Paraneoplastic opsoclonus-myoclonus syndrome

Opsoclonus-myoclonus syndrome (OMS) is a rare neurological disorder characterized by a combination of main symptoms: opsoclonus, myoclonus, ataxia, psychoemotional and behavioral disturbances. OMS can develop in children as a result of immunopathological processes against the background of infectious or oncological pathology and lead to persistent neurological deficit. A case of ten-year observation of paraneoplastic OMS associated with neuroblastoma in a child is presented. Within 6 months, the clinical picture of OMS was not full and manifested by recurrent cerebellar ataxia and psychoemotional disorders.

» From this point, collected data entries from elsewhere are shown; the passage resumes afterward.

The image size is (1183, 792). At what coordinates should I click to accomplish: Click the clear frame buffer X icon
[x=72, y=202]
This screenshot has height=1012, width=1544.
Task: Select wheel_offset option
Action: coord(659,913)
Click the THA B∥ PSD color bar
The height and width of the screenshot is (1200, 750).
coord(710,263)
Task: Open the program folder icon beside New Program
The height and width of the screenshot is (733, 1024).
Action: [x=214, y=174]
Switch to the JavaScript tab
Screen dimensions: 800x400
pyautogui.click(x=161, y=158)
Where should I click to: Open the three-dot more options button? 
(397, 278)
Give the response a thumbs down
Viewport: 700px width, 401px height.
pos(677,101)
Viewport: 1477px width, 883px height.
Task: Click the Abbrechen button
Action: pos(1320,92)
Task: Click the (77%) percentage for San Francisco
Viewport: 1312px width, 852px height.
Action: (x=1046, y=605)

The appearance of opsoclonus against the background of increased disturbances in statics and coordination made it possible to diagnose OMS and suggest its paraneoplastic genesis. The peculiarity of the case is the combination of opsoclonus with the development of a symptomatic epileptiform ictus. Surgical treatment of neuroblastoma, immunosuppressive therapy in combination with nootropic and symptomatic anticonvulsant therapy have shown effectiveness and led to stabilization of the condition, regression of cerebellar symptoms and restoration of the rate of mental development. The long course of OMS with the gradual formation of a complete symptom complex complicates timely diagnosis of the underlying disease. Cases of cerebellar ataxia, myoclonus and abnormal eye movements, regardless of the severity and sequence of development of the clinical picture, require an interdisciplinary diagnostic approach and consideration of oncological pathology in a differential diagnostic aspect.